Ich habe neulich, es war ein mäßig warmer Tag ganz zu Beginn des Frühlings und also, um genau zu sein, noch ein bisschen zu früh, eine kleine Rundwanderung gemacht, eine, die ich sehr liebe. Eigentlich ist sie ein jährlich wiederkehrendes Ritual, bei dem ich schau, wie weit sich der Frühling schon hereingewagt hat ins Land, und mich in Vorfreude übe.

Ich muss wohl ein paar Jahre ausgesetzt haben, mit diesem meinem Frühlings-Ritual, was mir klar wurde, als ich in St. Oswald eintrudelte, und dort, am hinteren Ortsrand, ein völlig neues Gebäude erblickte, ein sehr hübsches Gebäude, von dem sich bald herausstellte, dass es sich um eine Feuerwehrhalle handelt. Eine sehr, eine wirklich! schöne Feuerwehrhalle, und ja, die Feuerwehr ist ja auch wichtig, sehr wichtig.

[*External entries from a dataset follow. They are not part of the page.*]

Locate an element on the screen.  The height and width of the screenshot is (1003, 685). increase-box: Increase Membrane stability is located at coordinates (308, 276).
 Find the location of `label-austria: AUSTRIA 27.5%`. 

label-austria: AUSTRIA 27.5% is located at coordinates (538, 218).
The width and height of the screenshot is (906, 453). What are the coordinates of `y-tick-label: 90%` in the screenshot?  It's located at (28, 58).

Ja, zweifelsohne. Aber, so überlegte ich vor mich hin, während ich an diesem schön gestalteten und recht kostspielig gebauten Funktionsgebäude vorbei lief: Eine Gesellschaft, die es sich leisten kann, für eine Fraktion (einen Ortsteil also, gewissermaßen), die von vielleicht fünfzig oder noch weniger Menschen bewohnt wird, eine eigene Feuerwehr zu unterhalten, und für diese eine eigene Feuerwehrhalle,

und zwar eine so schöne, ja fast schon luxuriöse Feuerwehrhalle, kann also diese Gesellschaft und andere wie sie sagen, guten Gewissens, und ohne vor Scham zu erröten,

sie könne es sich nicht leisten, eine oder auch vier oder elf Handvoll Menschen aus anderen, glückloseren, Ländern aufzunehmen, und sich um sie zu kümmern, wie es angemessen wäre, für eine Gesellschaft, die sich solche Feuerwehrhallen leisten kann, und leisten will?

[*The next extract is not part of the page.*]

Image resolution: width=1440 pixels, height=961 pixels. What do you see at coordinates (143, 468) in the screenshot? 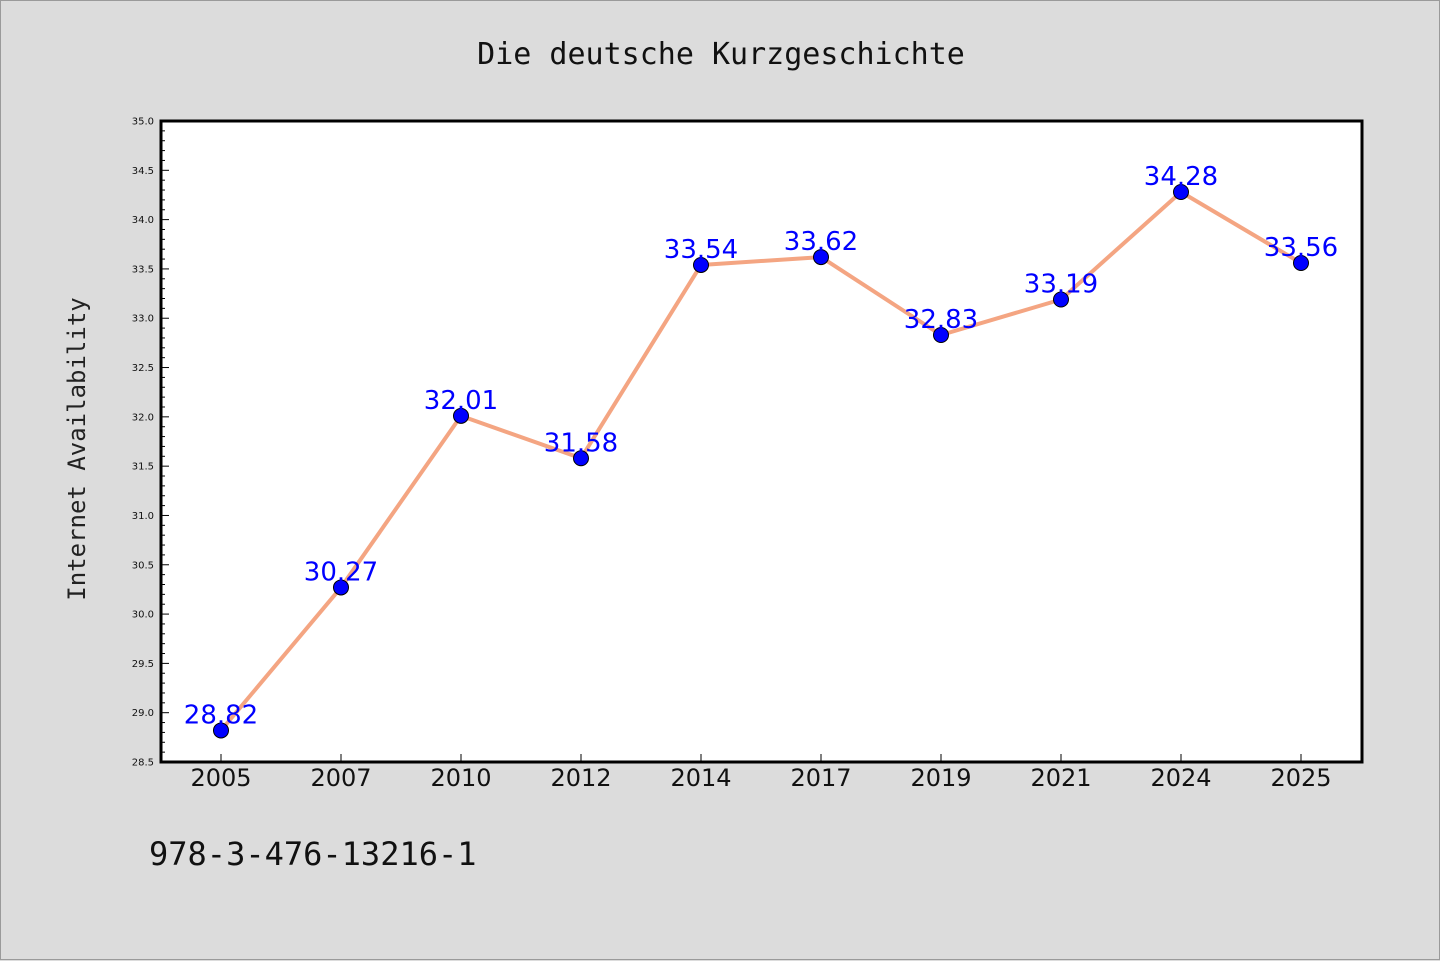
I see `y-tick-label: 31.5` at bounding box center [143, 468].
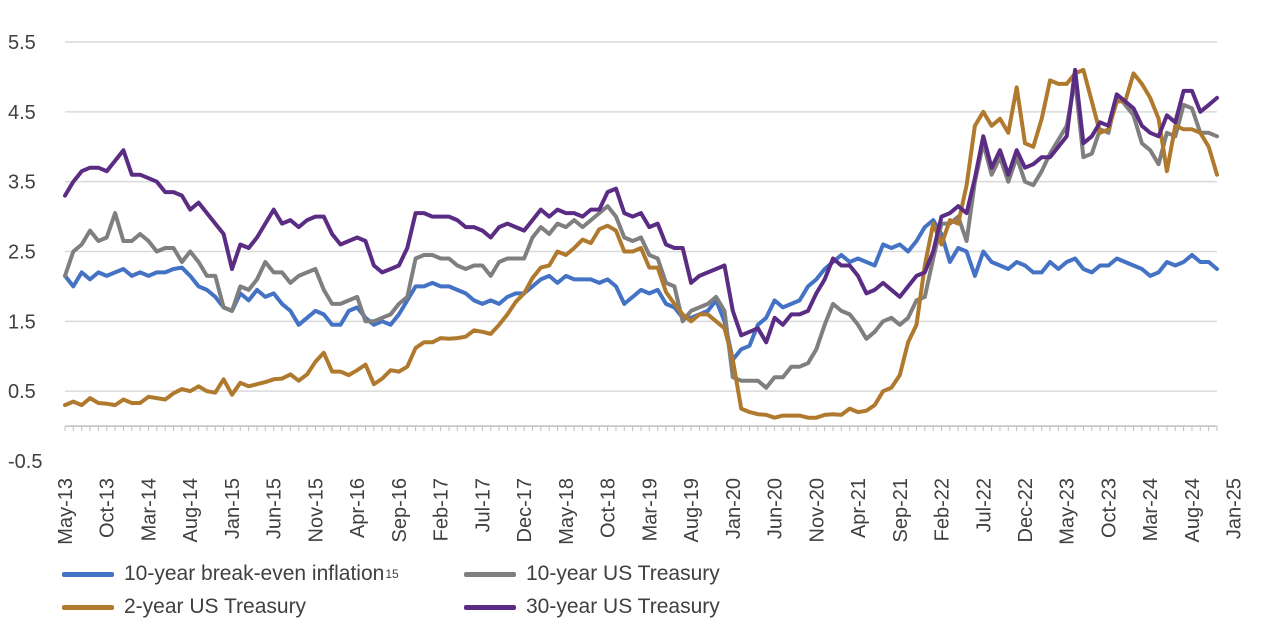  What do you see at coordinates (609, 508) in the screenshot?
I see `x-tick-label: Oct-18` at bounding box center [609, 508].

Ich bin, nach reiflicher Überlegung, zum Schluss gelangt: Nein, sie kann nicht, oder jedenfalls kann sie nicht, ohne auch den letzten Funken Glaubwürdigkeit aufs Spiel zu setzen.

PS: Natürlich kann dieser Gedanke gerne weiter gesponnen werden, in Richtung (auch) jener Einheimischen, die immer laut „Halt“ rufen, und ihre Finger in die Luft recken dabei, und fragen, warum für „die Einheimischen“ nicht getan werde, was für „die Flüchtlinge“ getan wird?! Stellen wir einmal zur Seite, dass diese Vergleiche ebenso kräftig hinken wie sie mächtig stinken, so kann, darf und muss aber doch gefragt werden:

Warum haben „wir“ solche luxuriösen Feuerwehrhallen – aber (zum Beispiel) so gut wie keinen sozialen Wohnungsbau?